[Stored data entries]
○ ○ ○ ○ ○ ○ ○

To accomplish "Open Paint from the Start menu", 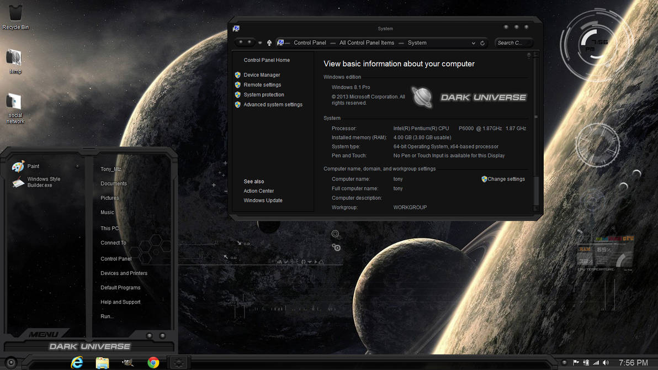I will pyautogui.click(x=33, y=166).
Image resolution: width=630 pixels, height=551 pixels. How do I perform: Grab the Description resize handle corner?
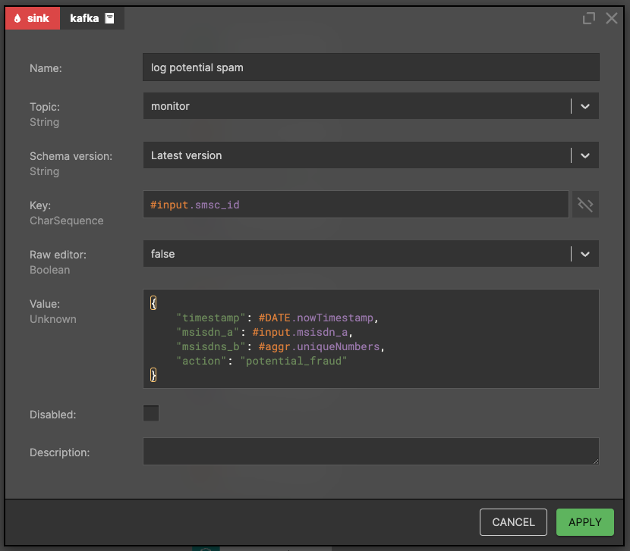[x=595, y=462]
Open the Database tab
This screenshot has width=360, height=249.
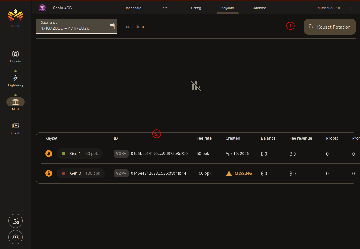pyautogui.click(x=259, y=8)
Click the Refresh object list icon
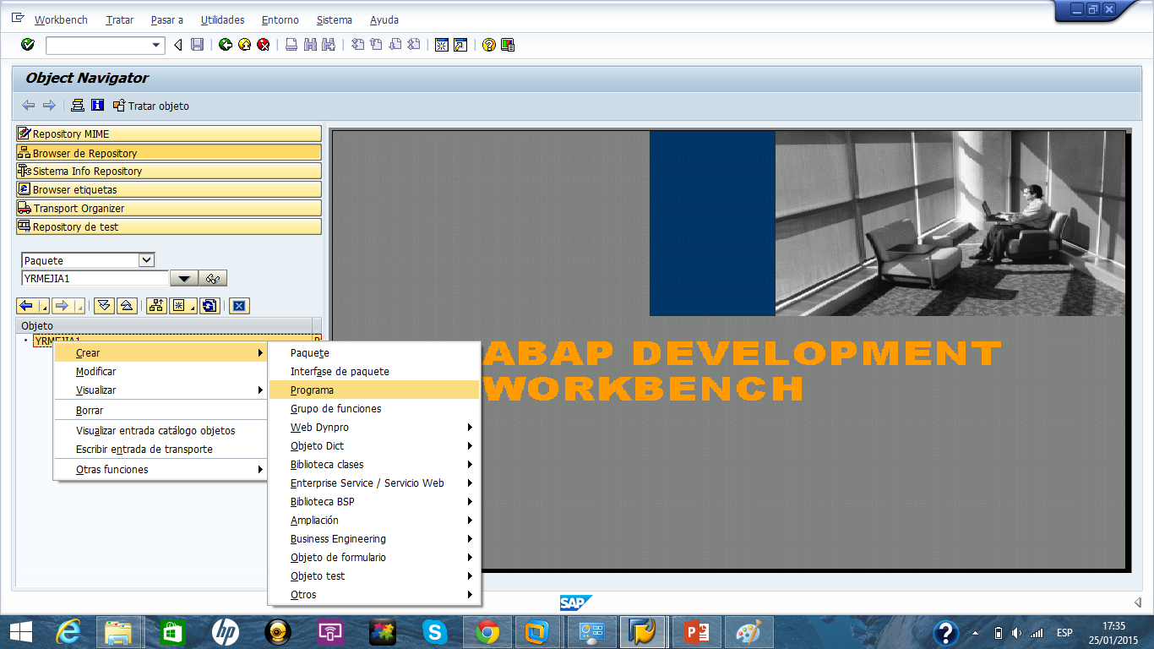Screen dimensions: 1154x649 pos(209,305)
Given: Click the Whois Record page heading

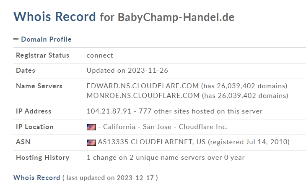Looking at the screenshot, I should point(54,16).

○ ○ ○ ○ ○ ○ ○

▶ **WHAT YOU WILL DO**: For this task, give again exactly the lines from the line with "Image resolution: width=630" through the end of the entries, including both ends, and omit the pictures.

▶ **RESULT OF THIS TASK**:
Image resolution: width=630 pixels, height=551 pixels. How do I perform: Grab the Description resize handle corner?
[x=595, y=462]
Open the Database tab
This screenshot has width=360, height=249.
pyautogui.click(x=259, y=8)
Click the Refresh object list icon
Screen dimensions: 1154x649 pos(209,305)
Given: Click the Whois Record page heading

Looking at the screenshot, I should point(54,16).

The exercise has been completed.